- Consensus secondary structure and sequence conservation of Burkholderia RNA 7 (anti-hemB)

Identifiers
- Symbol: anti-hemB
- Rfam: RF02837

Other data
- RNA type: Gene; sRNA
- GO: GO:0005515 ,GO:0097311
- SO: SO:0000370
- PDB structures: PDBe

= Anti-hemB RNA motif =

The anti-hemB RNA motif is a conserved RNA structure that was found in all known bacteria in the genus Burkholderia, and in a variety of other betaproteobacteria. The anti-hemB RNA motif consists primarily of two stem-loops, followed by a predicted rho-independent transcription termination stem-loop. As anti-hemB RNAs are generally not located in a 5' UTR, the RNAs are presumed to be non-coding RNAs. The terminator stem-loop implies that anti-hemB RNAs are transcribed as independent molecules.

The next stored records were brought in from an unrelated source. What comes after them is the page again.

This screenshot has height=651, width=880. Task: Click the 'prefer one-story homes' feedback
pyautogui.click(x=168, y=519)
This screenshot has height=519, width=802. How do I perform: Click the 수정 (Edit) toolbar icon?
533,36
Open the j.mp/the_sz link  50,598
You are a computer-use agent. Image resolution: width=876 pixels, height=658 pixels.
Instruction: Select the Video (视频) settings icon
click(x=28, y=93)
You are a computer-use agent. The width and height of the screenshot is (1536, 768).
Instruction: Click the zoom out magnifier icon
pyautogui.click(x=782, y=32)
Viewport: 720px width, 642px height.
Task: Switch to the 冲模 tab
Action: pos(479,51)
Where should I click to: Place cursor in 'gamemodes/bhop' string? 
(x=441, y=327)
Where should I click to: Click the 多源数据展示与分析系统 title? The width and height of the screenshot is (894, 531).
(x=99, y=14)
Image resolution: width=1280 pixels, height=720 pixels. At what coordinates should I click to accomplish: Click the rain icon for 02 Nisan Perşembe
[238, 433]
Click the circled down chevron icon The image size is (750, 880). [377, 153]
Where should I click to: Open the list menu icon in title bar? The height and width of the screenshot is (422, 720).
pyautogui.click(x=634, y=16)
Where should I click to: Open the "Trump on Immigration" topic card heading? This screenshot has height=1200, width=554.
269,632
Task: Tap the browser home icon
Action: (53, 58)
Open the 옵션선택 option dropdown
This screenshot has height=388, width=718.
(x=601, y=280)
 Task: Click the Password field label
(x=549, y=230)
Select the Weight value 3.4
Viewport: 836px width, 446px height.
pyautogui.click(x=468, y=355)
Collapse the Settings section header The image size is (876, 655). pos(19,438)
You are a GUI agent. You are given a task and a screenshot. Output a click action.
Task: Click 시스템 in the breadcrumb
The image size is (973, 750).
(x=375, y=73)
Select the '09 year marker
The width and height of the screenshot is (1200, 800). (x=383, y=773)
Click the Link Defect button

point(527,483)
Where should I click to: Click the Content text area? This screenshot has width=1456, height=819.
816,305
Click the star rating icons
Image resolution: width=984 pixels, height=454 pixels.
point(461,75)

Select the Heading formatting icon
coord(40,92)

The name "anti-hemB" is to distinguish the motif from its reverse complement, which was called the "hemB" motif, a motif that is often in the apparent 5' UTRs of hemB genes. It was considered ambiguous as to which of these orientations is correct, as both directions exhibit covariation (see secondary structure prediction), and both fold into plausible RNA structures. However, the anti-hemB was judged the more likely orientation, because it had fewer A-C base pairs, which do not contribute to RNA stability. In reverse complement, an A-C pair becomes the stable G-U wobble pair.